(What you will do) Word for word, transcribe the data below from the line with "Tide/Edit (1469, 215)" to the line with "Allgreenlights;allthetime (1511, 887)", keeping both of those lines.

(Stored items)

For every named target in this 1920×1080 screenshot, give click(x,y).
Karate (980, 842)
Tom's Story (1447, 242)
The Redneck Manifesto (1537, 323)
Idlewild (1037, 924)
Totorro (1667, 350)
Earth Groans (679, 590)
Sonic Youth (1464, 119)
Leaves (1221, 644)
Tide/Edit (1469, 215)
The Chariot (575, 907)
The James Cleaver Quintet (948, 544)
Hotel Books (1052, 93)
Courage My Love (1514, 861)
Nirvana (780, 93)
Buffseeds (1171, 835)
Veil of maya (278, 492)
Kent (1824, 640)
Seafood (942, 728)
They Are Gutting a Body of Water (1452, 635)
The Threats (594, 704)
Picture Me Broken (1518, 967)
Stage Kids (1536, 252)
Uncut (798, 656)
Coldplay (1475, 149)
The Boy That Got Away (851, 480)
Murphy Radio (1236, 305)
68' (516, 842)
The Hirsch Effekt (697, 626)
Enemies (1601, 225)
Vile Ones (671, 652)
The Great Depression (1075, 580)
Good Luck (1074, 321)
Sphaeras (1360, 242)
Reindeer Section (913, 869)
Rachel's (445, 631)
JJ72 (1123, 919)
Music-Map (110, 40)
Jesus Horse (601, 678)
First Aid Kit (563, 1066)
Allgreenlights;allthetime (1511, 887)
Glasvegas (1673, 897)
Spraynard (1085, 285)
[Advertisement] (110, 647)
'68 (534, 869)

---

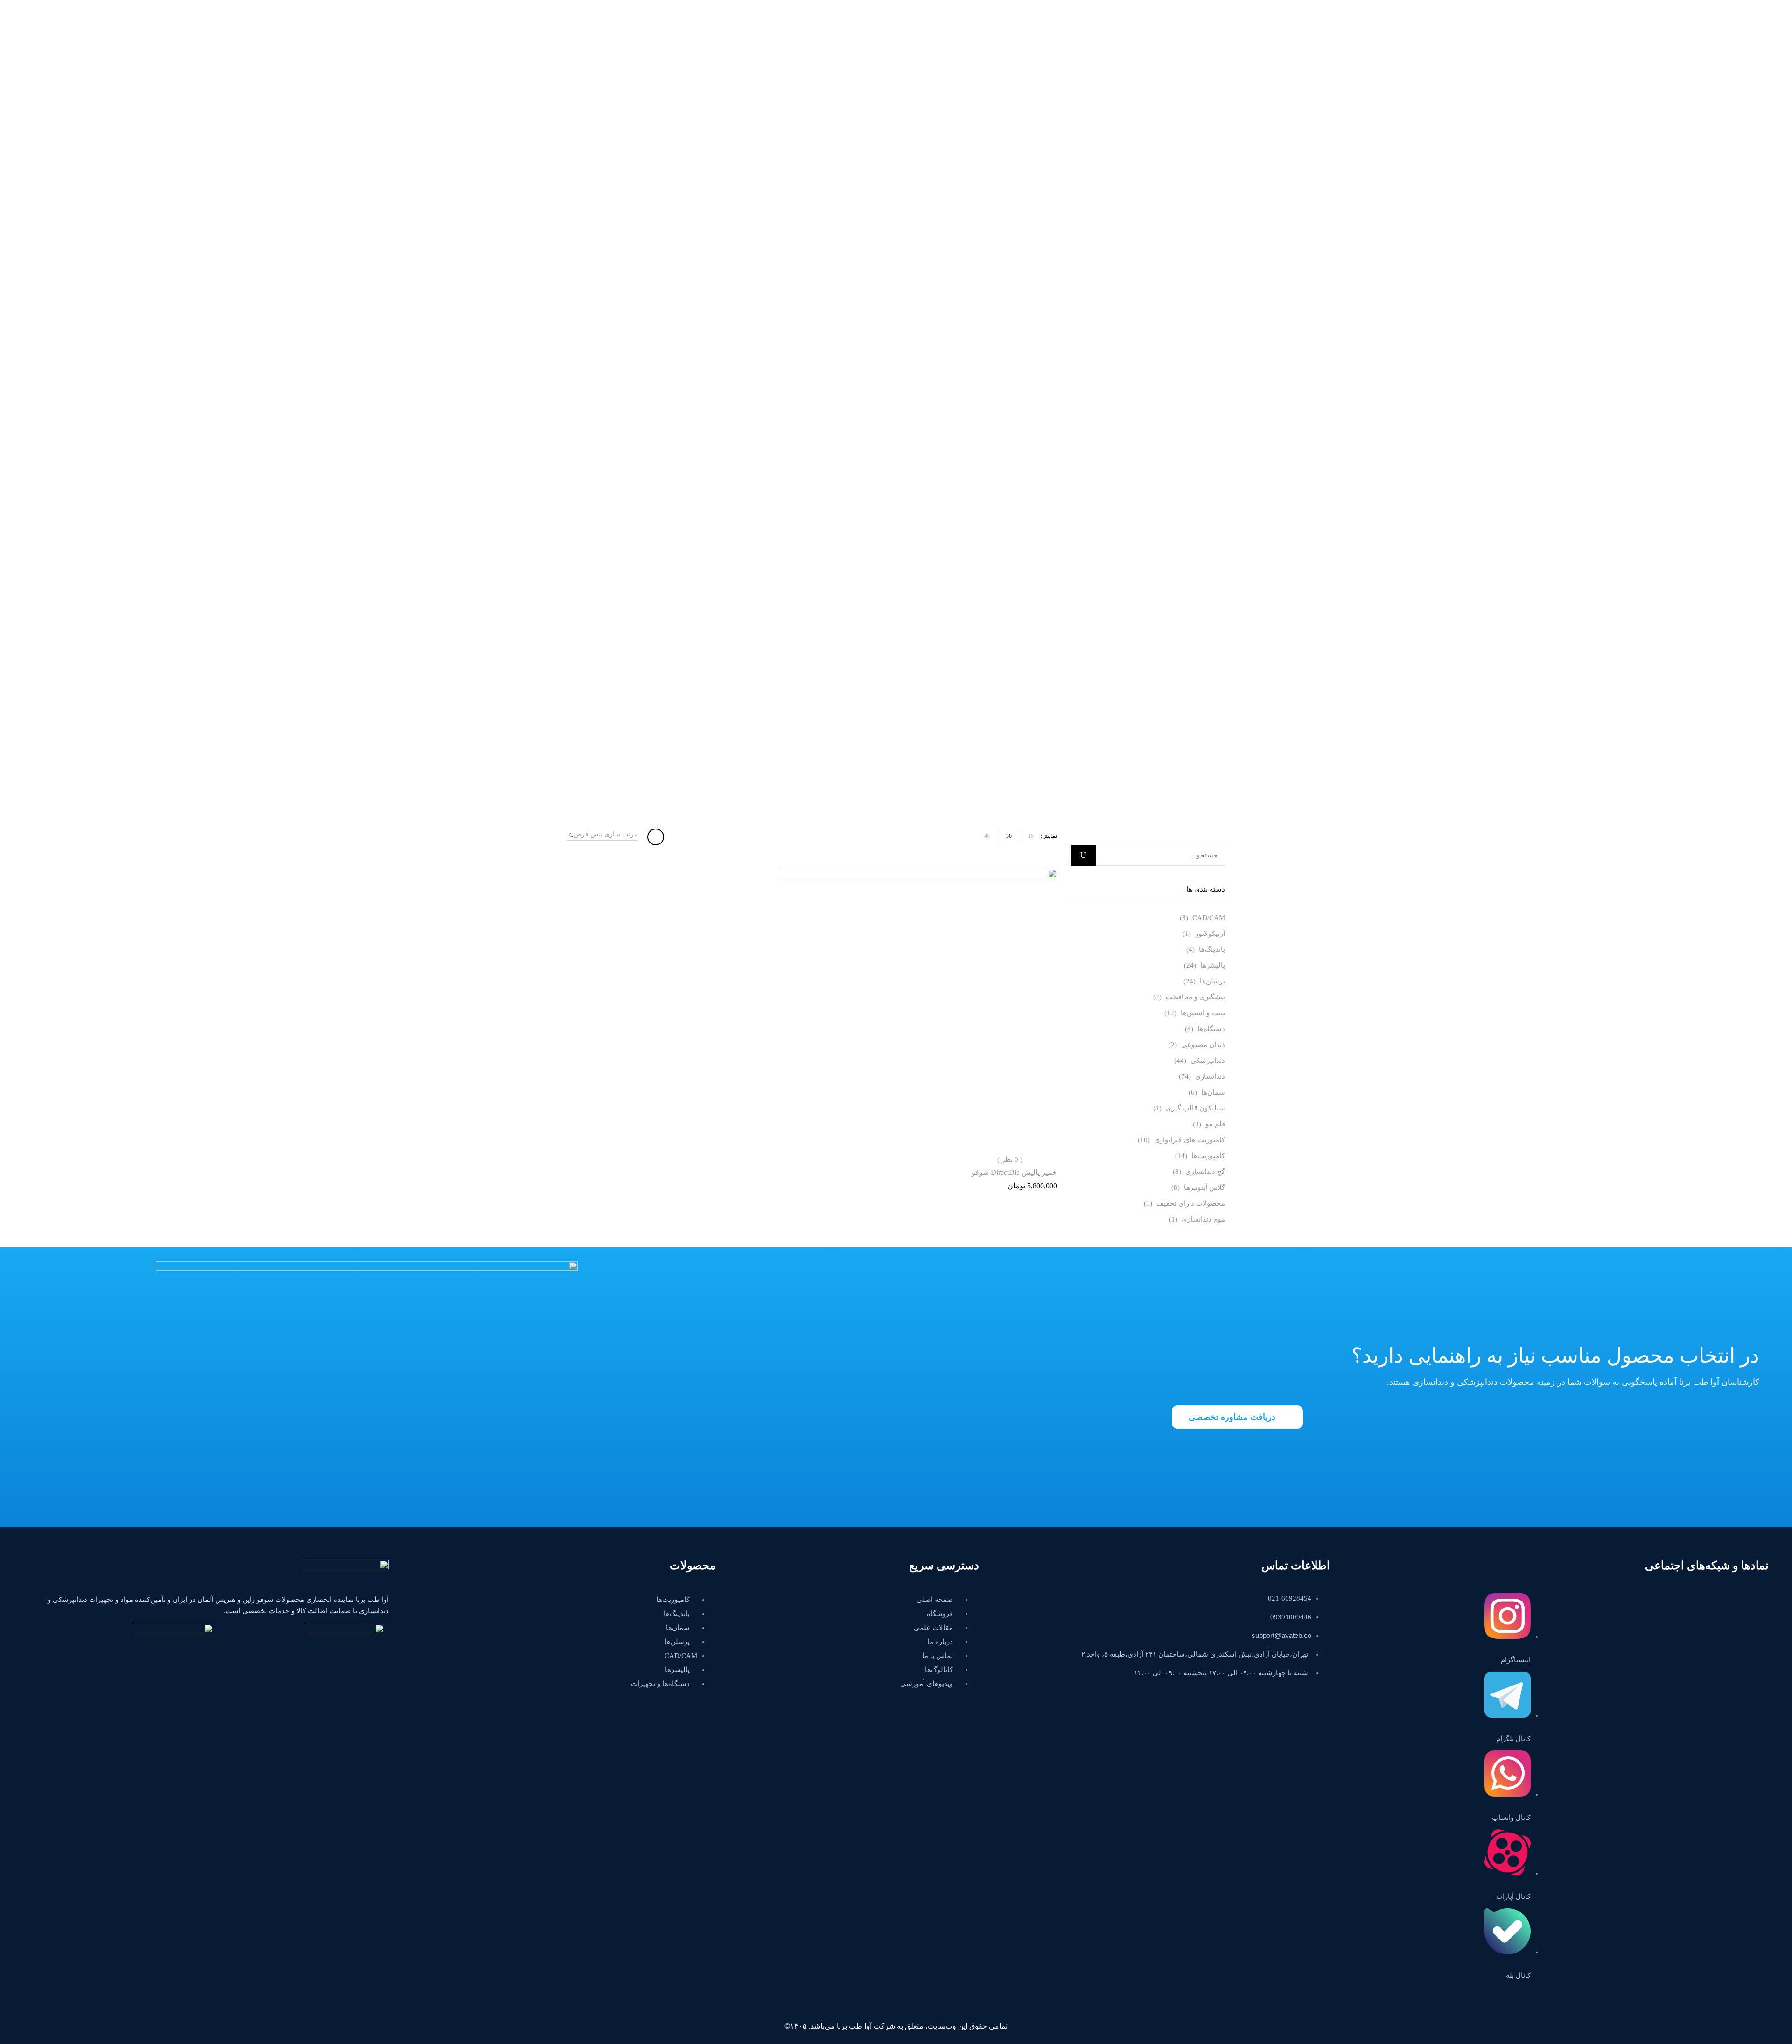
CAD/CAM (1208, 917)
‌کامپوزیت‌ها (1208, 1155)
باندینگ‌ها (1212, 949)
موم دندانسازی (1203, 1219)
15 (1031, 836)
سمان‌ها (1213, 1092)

(Output of the task)
Tide/Edit (1469, 215)
The Chariot (575, 907)
The James Cleaver Quintet (948, 544)
Hotel Books (1052, 93)
Courage My Love (1514, 861)
Nirvana (780, 93)
Buffseeds (1171, 835)
Veil of maya (278, 492)
Kent (1824, 640)
Seafood (942, 728)
They Are Gutting a Body of Water (1452, 635)
The Threats (594, 704)
Picture Me Broken (1518, 967)
Stage Kids (1536, 252)
Uncut (798, 656)
Coldplay (1475, 149)
The Boy That Got Away (851, 480)
Murphy Radio (1236, 305)
68' (516, 842)
The Hirsch Effekt (697, 626)
Enemies (1601, 225)
Vile Ones (671, 652)
The Great Depression (1075, 580)
Good Luck (1074, 321)
Sphaeras (1360, 242)
Reindeer Section (913, 869)
Rachel's (445, 631)
JJ72 (1123, 919)
Music-Map (110, 40)
Jesus Horse (601, 678)
First Aid Kit (563, 1066)
Allgreenlights;allthetime (1511, 887)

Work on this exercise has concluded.